Dora the Explorer chronology
| !Vamos a bailar! Let's Dance! The Dora the Explorer Music Collection (2008) | Dora the Explorer Party Favorites (2008) | Dora's Christmas (2009) |

= Dora's Party Favorites =

Dora the Explorer Party Favorites, also known as Dora the Explorer Party Favorites, is a compilation of classic children's songs sung by Dora the Explorer (Caitlin Sanchez). It includes a remix of Dora's theme song.
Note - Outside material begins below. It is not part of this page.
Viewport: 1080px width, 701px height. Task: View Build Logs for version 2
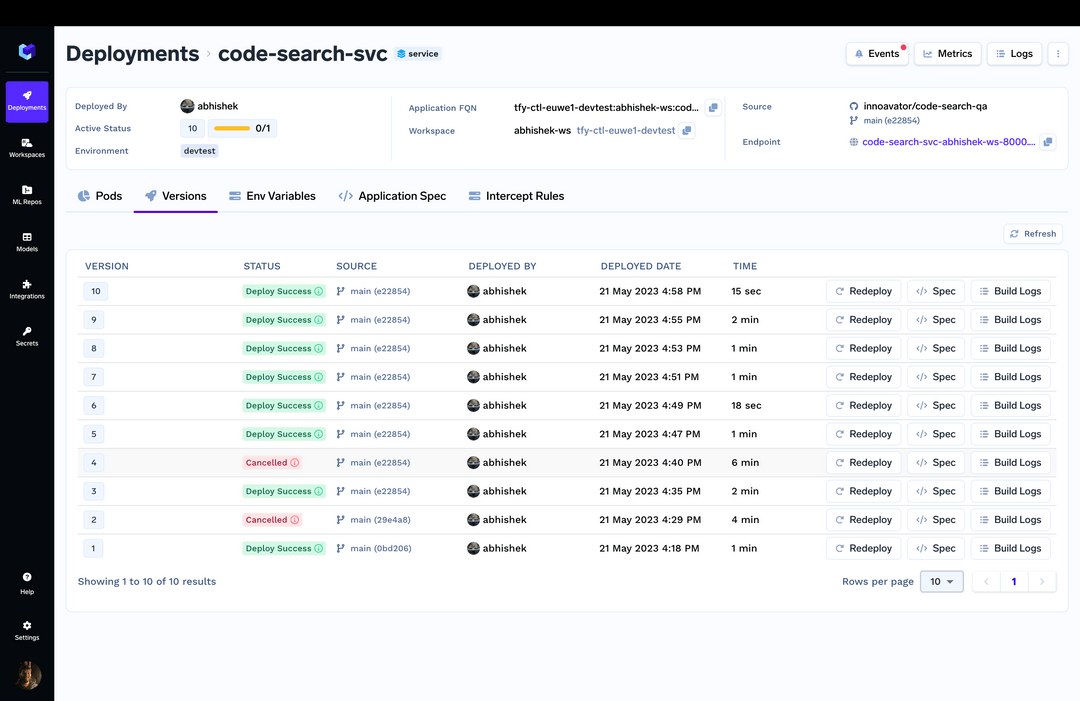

The CD also comes with a "Pin the Boots on Boots" game.

Professional ratings
Review scores
| Source | Rating |
| Common Sense Media | Star |

==Track listing==

| No. | Title | Length |
|---|---|---|
| 1. | "Dora the Explorer Party Mix (including "Dora the Explorer Theme" & "Travel Song")" | 2:10 |
| 2. | "The Wheels on the Bus" | 2:45 |
| 3. | "Old MacDonald Had a Farm" | 3:44 |
| 4. | "Mary Had a Little Lamb" | 2:49 |
| 5. | "B-I-N-G-O" | 2:46 |
| 6. | "Here We Go Round the Mulberry Bush" | 2:26 |
| 7. | "Itsy Bitsy Spider" | 2:07 |
| 8. | "Travel Song (Reprise)" | 1:09 |
| 9. | "Row, Row, Row Your Boat" | 2:51 |
| 10. | "London Bridge" | 2:01 |
| 11. | "I'm a Little Teapot" | 2:04 |
| 12. | "Twinkle, Twinkle Little Star" | 2:20 |
| 13. | "The Hokey Pokey" | 3:02 |
| 14. | "If You're Happy and You Know It" | 2:44 |
| 15. | "The Chicken Dance" | 2:27 |
| 16. | "Happy Birthday/Cumpleaños Feliz" | 2:28 |

==Special features==
- Includes a "Pin the Boots on Boots!" game.